Where are you getting your information that only 20% of Israel's hardware comes from U.S. funding? Have a source?
My source, the Stockholm International Peace Institute, says that 69% of Israel's major conventional arms imports between 2019-2023 (before Oct 7) come from the U.S. Another source, Responsible Statecraft, tells me that about 81% of U.S. arms sales to Israel are funded through U.S. taxpayer-funded military aid.
Of course once the Gaza genocide began, arms sales and arms delivery went through the roof - so much so that the Pentagon struggled to find enough cargo planes to carry the materiel.
In roughly the first 8 months of the genocide, the U.S. delivered at least 14,100 MK-84 2,000 pound bombs and 100 2,000 pound BLU-109 bunker-buster bombs in the first 7 weeks alone. More than 500 of these bombs were dropped in the first month alone - mostly in designated Orwellian-named "safe-zones". Imagine that, bombs that are four times heavier than the the largest bombs the U.S. dropped in Syria and Iraq against ISIS.

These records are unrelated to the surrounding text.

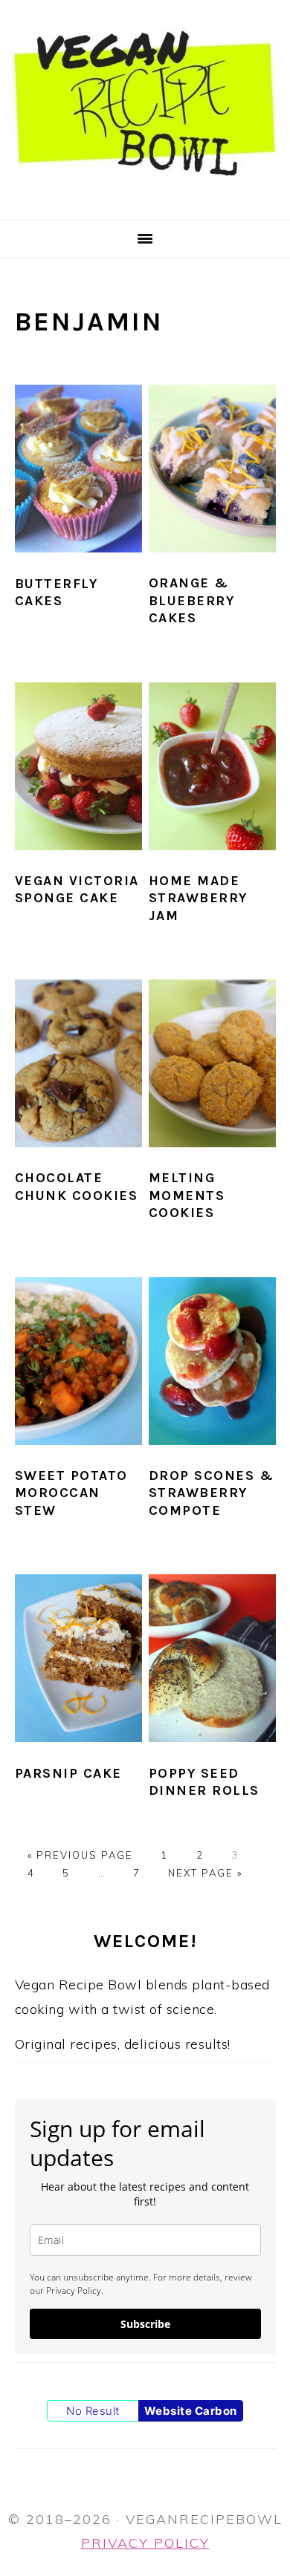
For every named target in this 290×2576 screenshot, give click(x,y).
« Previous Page (80, 1855)
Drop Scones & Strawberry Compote (211, 1493)
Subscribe (145, 2324)
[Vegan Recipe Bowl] (145, 200)
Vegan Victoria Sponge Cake (77, 889)
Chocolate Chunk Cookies (76, 1186)
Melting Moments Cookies (187, 1195)
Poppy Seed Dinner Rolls (204, 1782)
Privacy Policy (145, 2542)
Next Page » (205, 1873)
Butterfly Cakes (56, 592)
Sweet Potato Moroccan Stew (71, 1493)
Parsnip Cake (68, 1773)
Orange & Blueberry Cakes (192, 600)
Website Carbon (190, 2411)
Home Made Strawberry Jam (198, 898)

I won't get into the numbers on the "smaller" bombs, fighter jets, tank ammunition, tactical vehicles, air-to-air missiles, mortar rounds etc. But they amounted to tens of billions of dollars. Everything Israel needed was supplied and largely paid for by the U.S. - except for drones, 120 mm mortar bombs and rifles used by the IDF, but those hardly seem like they would be worth 80% of total "hardware".
Israel could not have devastated Gaza the way it did, nor killed nearly 80,000 people, without U.S. arms and assurances that the munitions would continue flowing.